Fatto sta che Paolo, tre o quattro volte la settimana, partiva dall’Olgiata dove abitava, andava a prendere Patrizia a Cinecittà e la portava a Guidonia. Puntualissimo, sempre per le 10 e mezza. Aspettava sotto casa per una o due ore, fino a che non mi ero divertito per bene con lei, poi la riportava a casa e rincasava pure lui. Nelle giornate tranquille, senza traffico, con circa quattro ore poteva fare tutto, nei giorni di punta… anche sei ore!

Su suggerimento di Osvaldo, decidemmo di aiutare il povero Paolo con il “ciproterone”, che Patrizia gli somministrava regolarmente a sua insaputa; la sostanza lo tranquillizzava e lo rendeva docile ed ubbidiente senza farlo soffrire.

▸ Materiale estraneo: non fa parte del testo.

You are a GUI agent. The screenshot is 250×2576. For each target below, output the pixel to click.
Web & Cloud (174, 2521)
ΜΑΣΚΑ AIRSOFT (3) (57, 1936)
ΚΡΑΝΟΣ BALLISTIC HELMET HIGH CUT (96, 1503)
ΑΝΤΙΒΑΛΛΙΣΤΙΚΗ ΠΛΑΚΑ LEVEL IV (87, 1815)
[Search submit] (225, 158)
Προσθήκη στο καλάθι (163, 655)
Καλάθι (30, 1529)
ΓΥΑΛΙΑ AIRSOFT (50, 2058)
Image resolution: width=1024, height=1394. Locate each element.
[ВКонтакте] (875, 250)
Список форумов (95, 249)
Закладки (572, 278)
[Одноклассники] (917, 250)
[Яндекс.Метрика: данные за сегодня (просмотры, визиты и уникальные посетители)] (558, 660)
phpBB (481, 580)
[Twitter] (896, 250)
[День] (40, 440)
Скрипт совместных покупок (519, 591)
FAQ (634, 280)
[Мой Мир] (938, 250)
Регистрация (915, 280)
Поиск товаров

Osvaldo per i primi tempi osservò solo questo via vai per casa, ma col tempo mi fece capire che era il caso che anche lui usufruisse di Patrizia. I primi tempi riuscii a svicolare, poi un giorno, quando lei salì ci sedemmo tutti e tre in salotto a parlare.

Osvaldo era il classico macho romano, tatuato, orecchino, viso scavato e perennemente abbronzato. Fisico magrissimo e muscoloso, non altissimo ma molto prestante. Vestiva sportivo, con abiti molto costosi e di marca. Insomma, poteva avere il suo fascino, anche su una ragazza giovane come Patrizia.

“Sei bella, Patrì…” le disse mentre le metteva una mano sulla spalla. Lei mi guardò, in cerca di una rassicurazione. “E’ un amico, come fosse mio fratello… è così solo…” dissi.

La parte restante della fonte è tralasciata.